Chaophraya Bodindecha (Note: เจ้าพระยาบดินทรเดชา.
In Khmer documents he appears under the name Chao Khun Bodin (ចៅ ឃុន បឌិន). In Vietnamese sources he is referred to in two forms: Sửu Pha Họa Di (醜頗禍移), derived from his rank as Phraya/Chaophraya Ratchasuphawadi; and Phi nhã Chất tri (丕雅質知), which follows the customary naming style used in documents bearing the Royal Lion Seal for his office as Samuhnaay, equivalent to the Chaophraya Chakri Si Ongrak.) (13 January 1776 – 24 June 1849), personal name Sing Sinhaseni (สิงห์ สิงหเสนี), was a prominent military figure of the early Rattanakosin Kingdom period during the reign of King Rama III. Bodindecha held the post of Samuha Nayok (สมุหนายก), the Prime Minister of Northern Siam, from 1827 to 1849. He was known for his leading role in suppressing the Laotian Rebellion of King Anouvong of Vientiane (กบฏเจ้าอนุวงศ์). He also played major roles in the Siamese-Vietnamese Wars, including the 1831–1834 and 1841–1845 campaigns (อานัมสยามยุทธ). His descendants bear the surname Sinhaseni (สิงหเสนี).

==Life==
Bodindecha was born on 13 January 1776 in modern Phra Nakhon District during the Thonburi Kingdom period, with personal name Sing (lit. "Lion"), as the fourth child to Chaophraya Aphairacha Pin. His mother was Lady Fug. His father, Chaophraya Aphairacha Pin, had served as Samuha Kalahom (สมุหกลาโหม) the Prime Minister of Southern Siam and Chancellor of Military affairs from 1805 to 1809 during the reign of King Rama I. Aphairacha had his son Sing become a royal page of Prince Isarasundhorn. The prince was later crowned as King Phutthaloetla Naphalai and Sing was transferred to the service under Prince Maha Senanurak the Front Palace. He joined his lord in the campaign against Burmese Invasion of Phuket in 1809 and rose through ranks in Front Palace Police Bureau. He was later made Phraya Kasettraraksa the Head of Agriculture Department of the Front Palace.

In 1816, during one of the royal barge processions, Bodindecha accidentally had his barges passed across in front of one of the royal barges and faced treason charges.

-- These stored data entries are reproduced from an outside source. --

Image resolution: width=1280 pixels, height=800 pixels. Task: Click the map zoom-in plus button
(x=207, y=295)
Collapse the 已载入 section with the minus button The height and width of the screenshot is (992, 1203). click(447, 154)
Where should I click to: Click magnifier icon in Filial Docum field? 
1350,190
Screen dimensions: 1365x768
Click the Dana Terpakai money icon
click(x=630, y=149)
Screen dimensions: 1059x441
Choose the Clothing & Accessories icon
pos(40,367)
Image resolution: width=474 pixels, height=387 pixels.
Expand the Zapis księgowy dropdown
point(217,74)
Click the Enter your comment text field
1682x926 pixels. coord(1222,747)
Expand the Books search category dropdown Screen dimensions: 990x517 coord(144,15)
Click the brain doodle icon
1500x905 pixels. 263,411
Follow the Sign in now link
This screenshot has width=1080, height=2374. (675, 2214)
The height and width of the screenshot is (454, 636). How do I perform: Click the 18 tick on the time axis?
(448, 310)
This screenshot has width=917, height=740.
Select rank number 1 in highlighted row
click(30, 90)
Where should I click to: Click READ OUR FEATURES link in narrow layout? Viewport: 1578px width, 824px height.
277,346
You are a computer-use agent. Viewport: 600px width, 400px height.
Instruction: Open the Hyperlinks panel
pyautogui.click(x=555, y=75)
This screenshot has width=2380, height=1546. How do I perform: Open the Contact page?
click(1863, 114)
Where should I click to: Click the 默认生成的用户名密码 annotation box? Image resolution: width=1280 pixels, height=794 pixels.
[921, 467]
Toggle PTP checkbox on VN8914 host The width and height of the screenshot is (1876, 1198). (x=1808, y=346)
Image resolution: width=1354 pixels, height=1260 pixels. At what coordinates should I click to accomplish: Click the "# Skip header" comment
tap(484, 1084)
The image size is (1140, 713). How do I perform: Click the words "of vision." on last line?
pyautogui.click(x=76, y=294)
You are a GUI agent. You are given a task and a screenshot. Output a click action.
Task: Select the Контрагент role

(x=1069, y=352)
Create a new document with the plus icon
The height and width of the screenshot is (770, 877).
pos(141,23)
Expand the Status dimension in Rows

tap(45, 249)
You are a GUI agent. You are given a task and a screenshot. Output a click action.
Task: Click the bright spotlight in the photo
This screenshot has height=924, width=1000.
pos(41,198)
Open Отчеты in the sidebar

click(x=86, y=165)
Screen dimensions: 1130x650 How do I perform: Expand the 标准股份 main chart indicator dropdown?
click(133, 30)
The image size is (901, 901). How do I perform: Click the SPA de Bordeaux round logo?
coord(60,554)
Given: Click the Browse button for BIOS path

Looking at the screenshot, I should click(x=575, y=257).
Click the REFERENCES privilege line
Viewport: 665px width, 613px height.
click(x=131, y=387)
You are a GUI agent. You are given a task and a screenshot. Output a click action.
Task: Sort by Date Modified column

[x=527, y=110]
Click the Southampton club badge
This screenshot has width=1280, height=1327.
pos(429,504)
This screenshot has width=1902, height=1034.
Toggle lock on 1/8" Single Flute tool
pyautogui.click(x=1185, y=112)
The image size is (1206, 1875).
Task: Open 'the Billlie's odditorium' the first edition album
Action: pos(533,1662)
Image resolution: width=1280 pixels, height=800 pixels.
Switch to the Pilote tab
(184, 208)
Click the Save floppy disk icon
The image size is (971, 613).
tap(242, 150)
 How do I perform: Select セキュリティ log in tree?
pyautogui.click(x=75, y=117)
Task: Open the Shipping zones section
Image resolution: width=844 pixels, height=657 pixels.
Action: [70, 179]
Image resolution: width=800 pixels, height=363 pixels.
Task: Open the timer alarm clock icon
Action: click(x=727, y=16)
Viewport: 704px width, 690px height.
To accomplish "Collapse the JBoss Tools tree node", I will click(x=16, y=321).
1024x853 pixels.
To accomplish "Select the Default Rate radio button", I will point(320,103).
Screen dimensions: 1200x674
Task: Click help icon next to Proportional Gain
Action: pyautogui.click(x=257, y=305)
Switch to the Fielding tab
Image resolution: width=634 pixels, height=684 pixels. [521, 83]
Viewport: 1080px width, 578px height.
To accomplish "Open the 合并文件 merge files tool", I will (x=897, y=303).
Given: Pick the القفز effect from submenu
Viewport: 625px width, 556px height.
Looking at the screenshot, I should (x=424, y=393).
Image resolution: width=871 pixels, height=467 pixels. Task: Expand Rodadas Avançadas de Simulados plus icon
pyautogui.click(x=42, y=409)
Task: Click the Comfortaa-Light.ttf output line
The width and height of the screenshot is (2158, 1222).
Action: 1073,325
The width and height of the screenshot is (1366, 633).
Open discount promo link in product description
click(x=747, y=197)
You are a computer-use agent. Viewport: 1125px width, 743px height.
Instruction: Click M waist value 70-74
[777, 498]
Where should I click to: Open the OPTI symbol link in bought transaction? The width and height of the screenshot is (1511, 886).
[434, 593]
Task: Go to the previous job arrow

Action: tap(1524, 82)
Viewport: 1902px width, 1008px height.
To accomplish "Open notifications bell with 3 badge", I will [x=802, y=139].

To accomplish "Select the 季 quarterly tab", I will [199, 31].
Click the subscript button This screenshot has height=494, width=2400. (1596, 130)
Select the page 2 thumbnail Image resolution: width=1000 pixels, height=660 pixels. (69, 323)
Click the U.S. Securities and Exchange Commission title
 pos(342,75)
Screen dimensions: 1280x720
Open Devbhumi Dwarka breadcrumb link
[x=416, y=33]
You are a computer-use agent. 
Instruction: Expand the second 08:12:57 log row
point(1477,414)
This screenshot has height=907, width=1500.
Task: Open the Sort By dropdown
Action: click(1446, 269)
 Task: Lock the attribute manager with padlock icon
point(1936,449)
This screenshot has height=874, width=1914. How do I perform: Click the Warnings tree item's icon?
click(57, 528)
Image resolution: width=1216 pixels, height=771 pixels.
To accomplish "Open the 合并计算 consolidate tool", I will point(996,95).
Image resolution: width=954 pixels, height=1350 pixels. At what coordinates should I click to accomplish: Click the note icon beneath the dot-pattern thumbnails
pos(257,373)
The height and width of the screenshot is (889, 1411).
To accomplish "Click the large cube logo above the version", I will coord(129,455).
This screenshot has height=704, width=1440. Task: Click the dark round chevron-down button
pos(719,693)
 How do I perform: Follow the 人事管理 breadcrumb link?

Bodindecha was imprisoned and only through the intervention of Prince Chetsadabodin that he was pardoned and released but relieved of his positions. He went on to serve Prince Chetsadabodin in his mercantile affairs. When Prince Chetsadabodin was crowned as King Rama III in 1824, Bodindecha was made Phraya Ratchasuphawadi the Head of Krom Suratsawadi or Conscription Department.

===Laotian Rebellion wars===

In 1826, King Anouvong of Vientiane rebelled against Siamese rule in Lao Rebellion. Bodindecha with the title Phraya Rajasupawadi was assigned Southern Laos and the Kingdom of Champassak. Bodindecha managed to take the city of Champassak and capture King Nyô and send him to Bangkok. Chaophraya Aphaiphuthon the Samuha Nayok fell ill and died during the campaigns in 1827. King Rama III then elevated Bodindecha to Chaophraya Rajasupawadi and transferred the responsibilities of the Samuha Nayok to him. When Prince Maha Sakdiphonlasep, the leader of the campaign, returned to Bangkok, Bodindecha was left in charge in Laos. He brought the renowned Lao Buddha image Phra Bang from Vientiane to Bangkok (which would later be returned to Vientiane in 1867).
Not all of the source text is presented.